It seems as reported in Bloomberg that:
Boeing 737s Undergo Review for Wing Parts Prone to Cracking
By Alan Levin and Mary Schlangenstein on June 2, 2019, 3:25 PM CDT Updated on June 3, 2019, 3:31 PM CDT
Airlines have begun inspecting 312 of Boeing Co's 737 family of aircraft, including some of the grounded 737 Max, because they have wing components that are prone to cracking. The parts must be replaced within 10 days, U.S. regulators said.
Boeing informed the Federal Aviation Administration that so-called leading-edge slat tracks may not have been properly manufactured and pose a safety risk, the agency said in an emailed statement Sunday. The parts allow the wing to expand to create more lift during takeoff and landing. U.S. carriers reported few aircraft covered by the warning Monday and said flight schedules wouldn’t be affected.
While less critical than the global grounding of its 737 Max since March, Boeing’s latest production issue adds another headache for a management team trying control the fallout from two deadly crashes and get the U.S. manufacturer’s top-selling plane flying again. The head of the Internationa Transport Association warned airline CEOs at the industry’s annual gathering this past weekend that the plane-approval process is damaged and the industry is under scrutiny.
The FAA plans to issue an order calling for operators of 737 planes worldwide to identify whether the deficient parts were installed and, if found, to replace them.

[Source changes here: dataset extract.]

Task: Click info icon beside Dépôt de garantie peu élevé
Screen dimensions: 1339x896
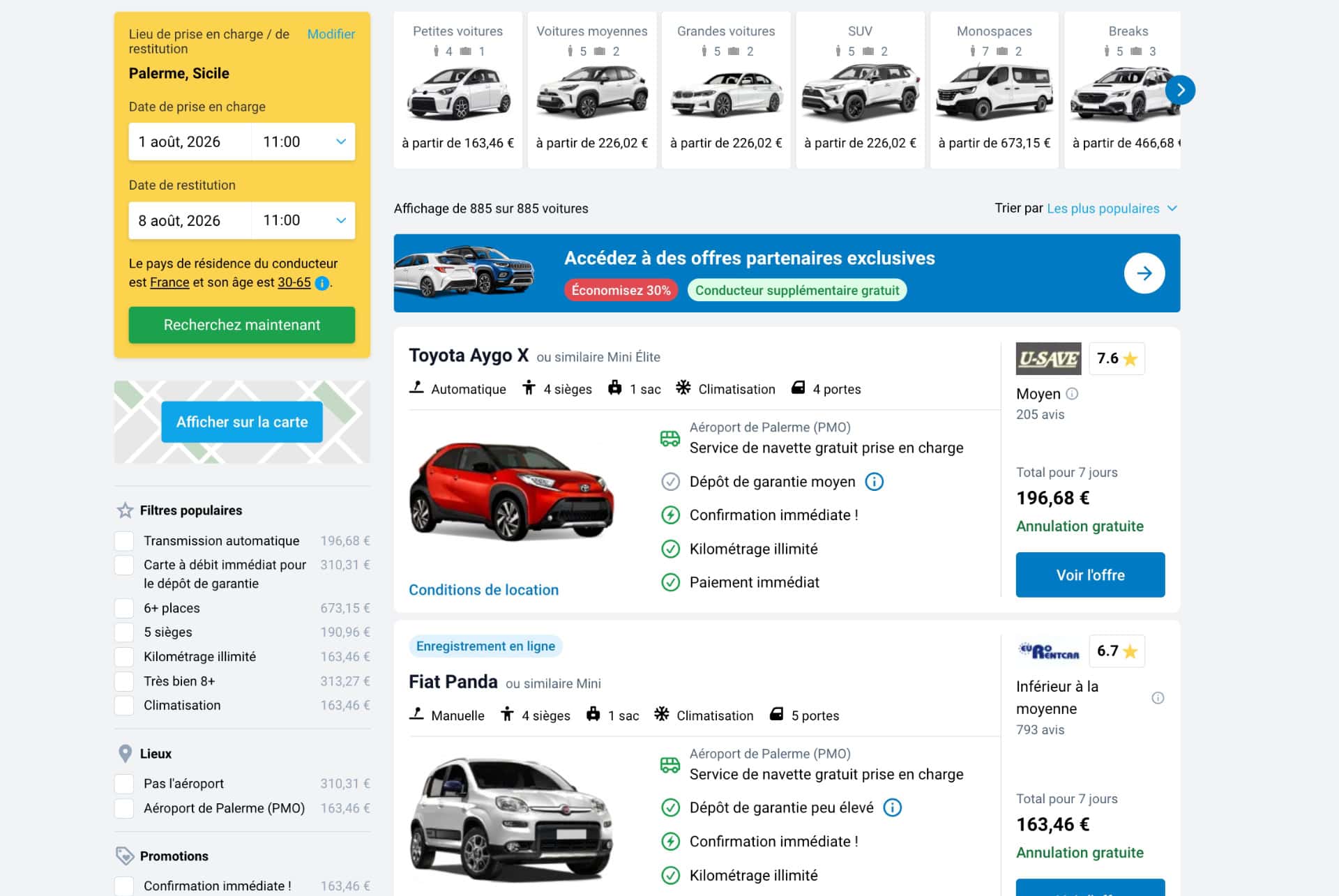Action: pyautogui.click(x=892, y=807)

A complete failure wouldn’t lead to a loss of the aircraft, the FAA said, but could cause damage during flight.
Boeing has notified operators of the planes about the needed repairs and is sending replacement parts to help minimize the time aircraft are out of service, the company said in a statement. The slat tracks in question were made by a supplier to Spirit AeroSystems Holdings Inc., Boeing said in an email.

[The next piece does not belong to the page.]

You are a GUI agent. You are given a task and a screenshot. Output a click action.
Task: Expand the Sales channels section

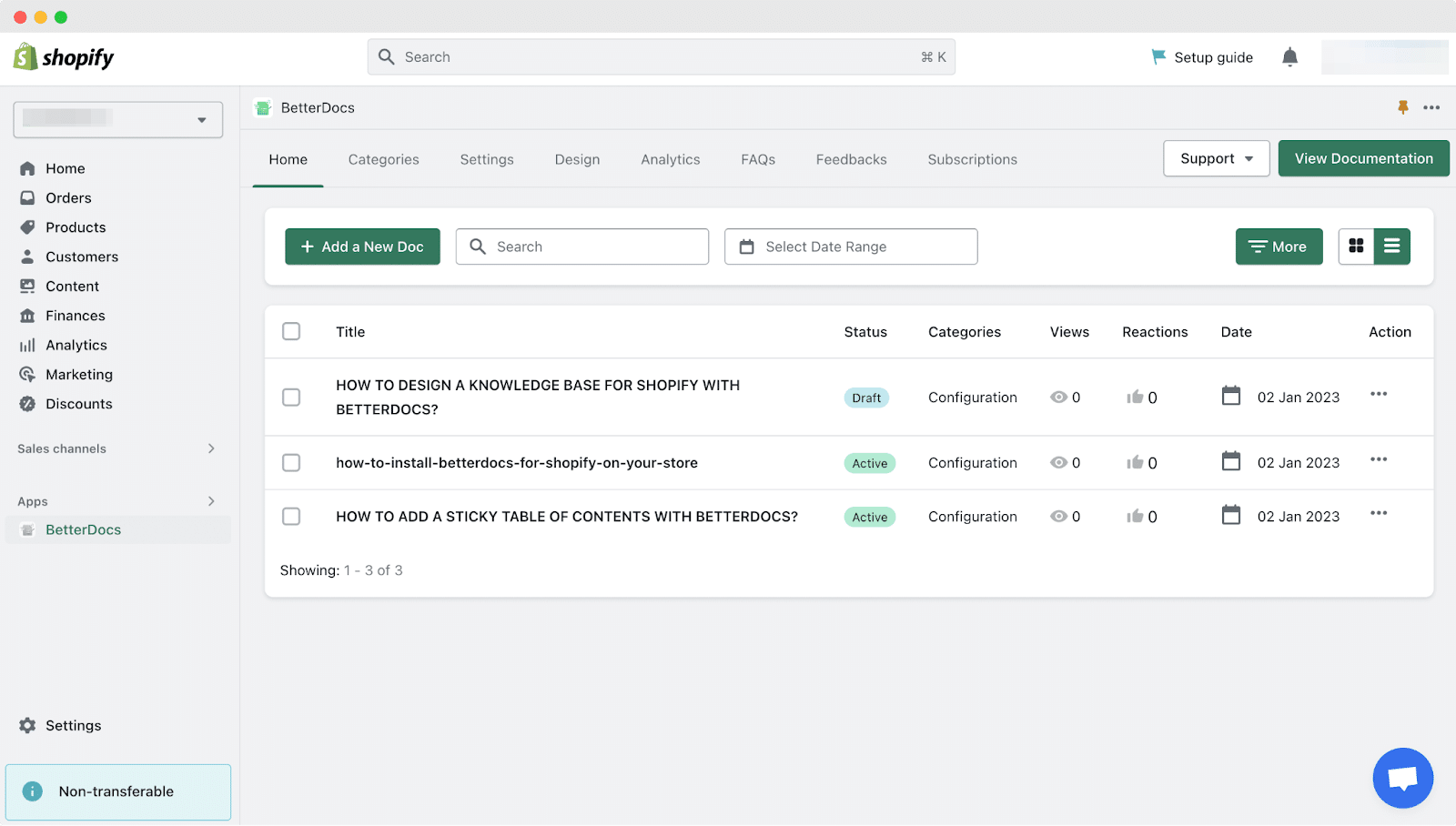point(210,448)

Flying is still the safest form of transportation, even with the 737 mishaps. I think a lot of the fear with flying is that there's basically 0 chance at surviving any crash, whereas with other forms of transportation there's at least the possibility of walking away. At least with flying, someone's regularly auditing the drivers to make sure there's at least some level of competence. I regularly encounter cyclists and drivers (mostly as a pedestrian) who repeatedly try to prove that literacy, attentiveness, and respect for other life are apparently difficult skills to attain.
If a recall only hit 31,200 cars, that would be nothing. That's an approximate equivalence based on the number of seats. You can't get the same views from a car!